• [Selected text]
▼▼▼

2

Here is the case I have two tables tags and customers as the following structure

Tags Table
ID Name   
1  Tag1
2  Tag2

Customers Table
ID Tag_ID Name
1  1      C1
2  2      C2
3  1      C3

I want a SQL statement to get the first 10 customers (alphabetically) for each tag? is it possible to be done in one query.

P.S the data in the tables are sample data not the actual data

Strawberry
  • 33,750
  • 13
  • 40
  • 57
Mohammad Abu Musa
  • 1,117
  • 2
  • 10
  • 32

3 Answers3

3

Consider the following:

DROP TABLE IF EXISTS tags;

CREATE TABLE tags 
(tag_id INT NOT NULL AUTO_INCREMENT PRIMARY KEY 
,name VARCHAR(12) NOT NULL
);

INSERT INTO tags VALUES
(1,'One'),
(2,'Two'),
(3,'Three'),
(4,'Four'),
(5,'Five'),
(6,'Six');

DROP TABLE IF EXISTS customers;

CREATE TABLE customers  
(customer_id INT NOT NULL
,customer VARCHAR(12)

▲▲▲

• [Rows]
▼▼▼

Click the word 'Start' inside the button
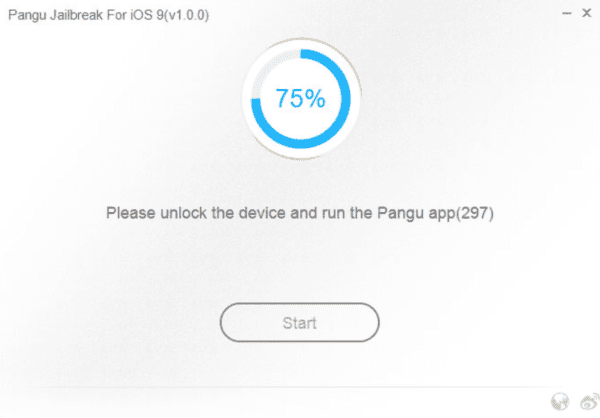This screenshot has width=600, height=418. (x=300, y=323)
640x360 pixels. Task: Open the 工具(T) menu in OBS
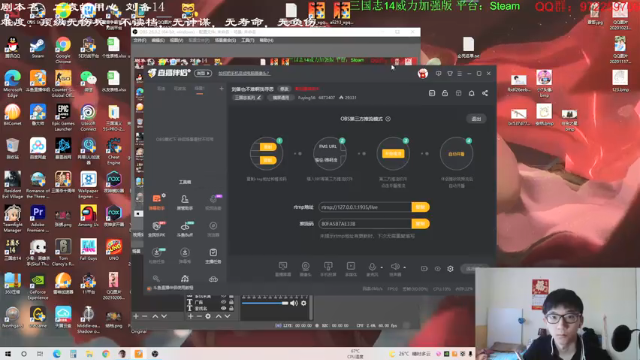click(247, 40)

▲▲▲
▼▼▼

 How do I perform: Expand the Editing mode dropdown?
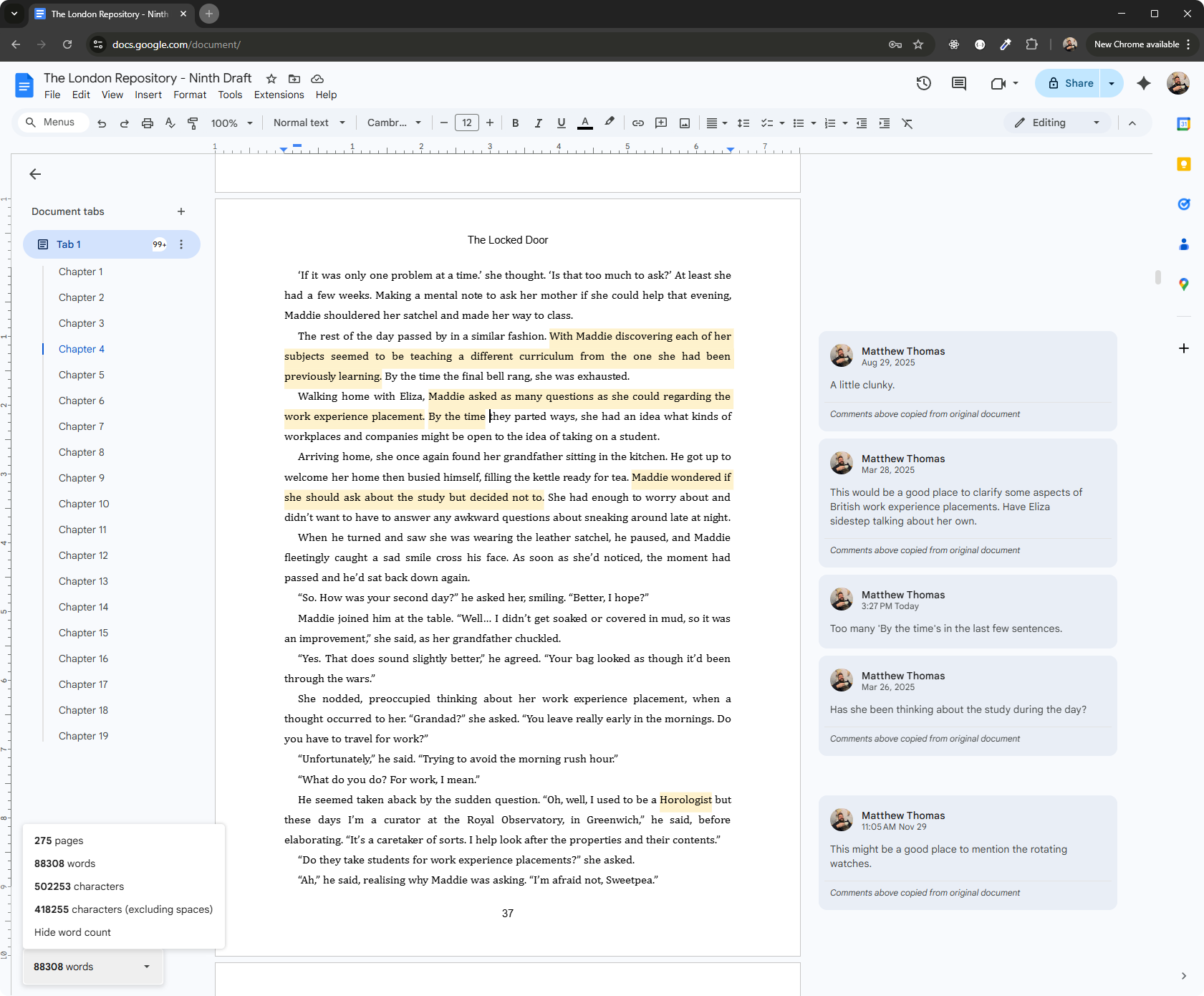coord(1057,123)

▲▲▲
▼▼▼

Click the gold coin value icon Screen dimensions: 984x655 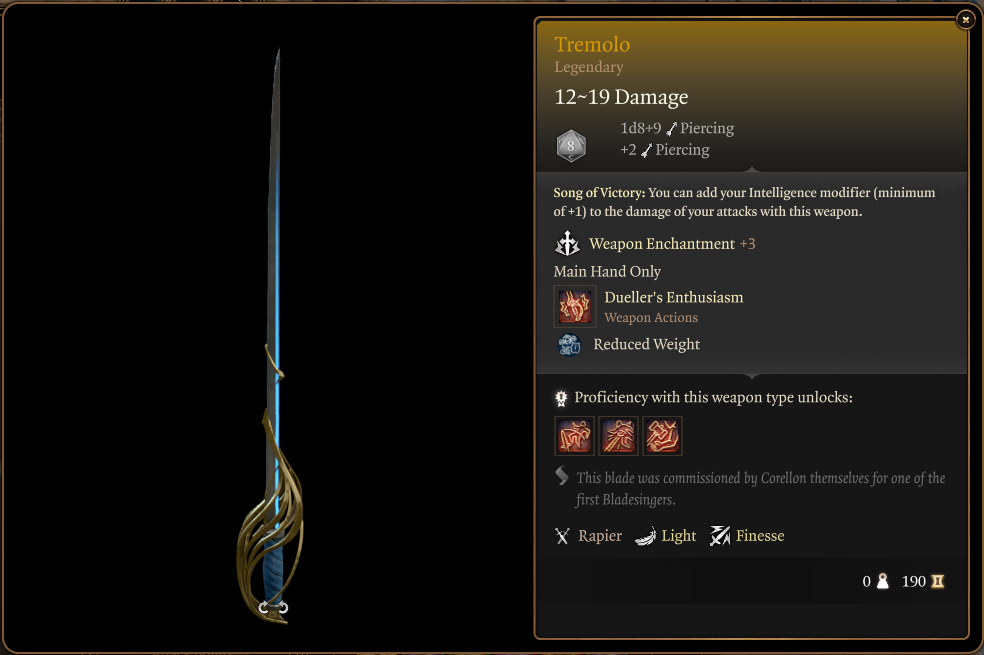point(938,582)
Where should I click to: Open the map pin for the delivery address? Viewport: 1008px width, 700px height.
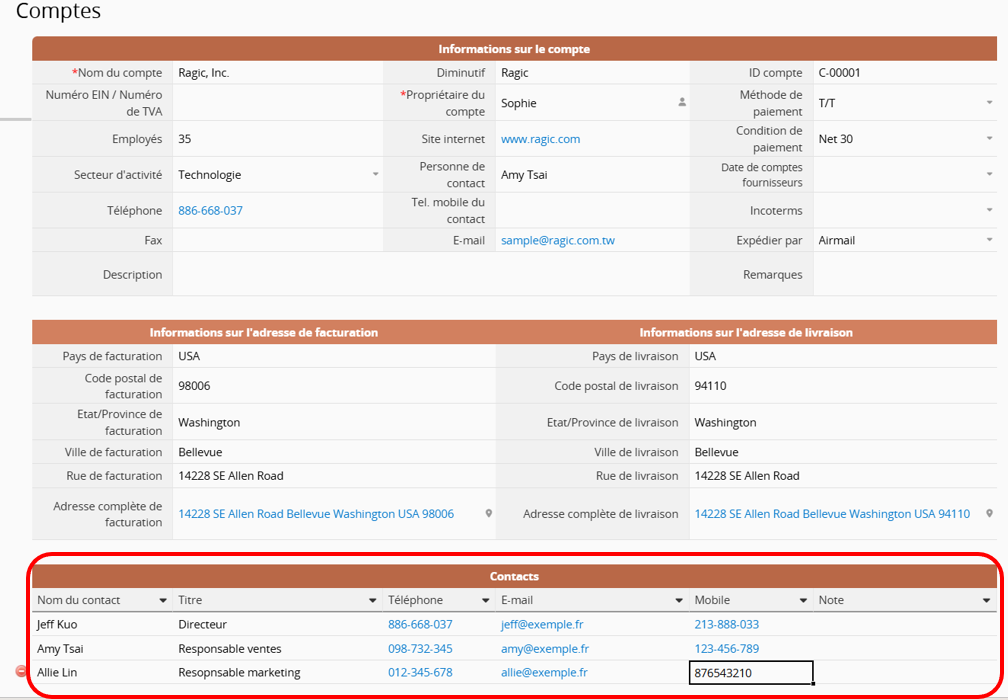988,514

▲▲▲

• [Exercise description] Resume the forum thread about listing the first ten customers per tag from the point where it stops.

• [Response to the exercise]
);

INSERT INTO customers VALUES
(1,'Dave'),
(2,'Ben'),
(3,'Charlie'),
(4,'Michael'),
(5,'Steve'),
(6,'Clive'),
(7,'Alice'),
(8,'Ken'),
(9,'Petra');

DROP TABLE IF EXISTS customer_tag;

CREATE TABLE customer_tag
(customer_id INT NOT NULL
,tag_ID INT NOT NULL
,PRIMARY KEY(customer_id,tag_id)
);

INSERT INTO customer_tag VALUES
(1,1),
(1,2),
(1,4),
(2,3),
(2,2),
(3,1),
(4,4),
(4,2),
(5,2),
(5,5),
(5,6),
(6,6);

The following query returns all customers associated with each tag, and their respective 'rank' when sorted alphabetically...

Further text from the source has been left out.